> _COMPLETE THE FOLLOWING_
a: Answer these questions from the Amithash Pradhan profile, one per line:
(i) In what city was he born?
(ii) Who is his father?
(iii) In which film and in what year did he get his professional acting breakthrough?
b: Name every film mentioned in the Amithash Pradhan profile.
c: Pick up the Amithash Pradhan profile after its last sentence and write the next part.

> _SELECTED EXTRACT_
- Born: 12 October 1990 (age 35) Chennai, Tamil Nadu, India
- Occupation: Actor
- Years active: 2008–present
- Father: Girish Pradhan

= Amithash Pradhan =

Indian actor (born 1990)

Amithash Pradhan (born 12 October 1990) is an Indian actor who primarily works in Tamil films.

== Career ==
Vaaranam Aayiram was his introduction to films, albeit a tiny role, just as he completed his schooling. His professional acting breakthrough came in 2014 with the Tamil film Velaiyilla Pattathari, in which he plays the role of the antagonist against Dhanush. The film went on to make waves as the highest grossing Tamil film of 2014 and Amitash got recognition for being called an "Amul" baby by Dhanush's character. Telugu film director Srinu Vaitla cast him in his Telugu film Bruce Lee - The Fighter, marking his Telugu debut.

> _COLLECTED MATERIAL_
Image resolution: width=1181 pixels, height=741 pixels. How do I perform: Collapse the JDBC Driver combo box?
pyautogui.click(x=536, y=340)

> _ANSWER SET_
a:
(i) Chennai, Tamil Nadu, India
(ii) Girish Pradhan
(iii) Velaiyilla Pattathari, in 2014

b: Vaaranam Aayiram, Velaiyilla Pattathari, Bruce Lee - The Fighter

c:
He made his Hollywood debut in the year 2015 with playing male lead in the movie Heartbeats directed by Duane Adler of the Step Up series was a significant phase for him. He plays the role of Aseem Kapoor, an Indian choreographer with whom Krystal Ellsworth, an American dancer falls in love and the film celebrates their love and the tough path they had to tread.

He played one of the primary characters in Vaanam Kottattum (2020). He alongside Aishwarya Rajesh and Shanthanu Bhagyaraj which was bankrolled by Madras Talkies, a Mani Ratnam's production house.

He was also a part of an anthology called Kutty Story (2021) by four eminent directors of South and he featured in A. L. Vijay's episode along with Megha Akash. In the film Thalli Pogathey (2021), a remake of the Telugu film Ninnu Kori, Amithash acted as one of the leads alongside Atharvaa and Anupama Parameswaran.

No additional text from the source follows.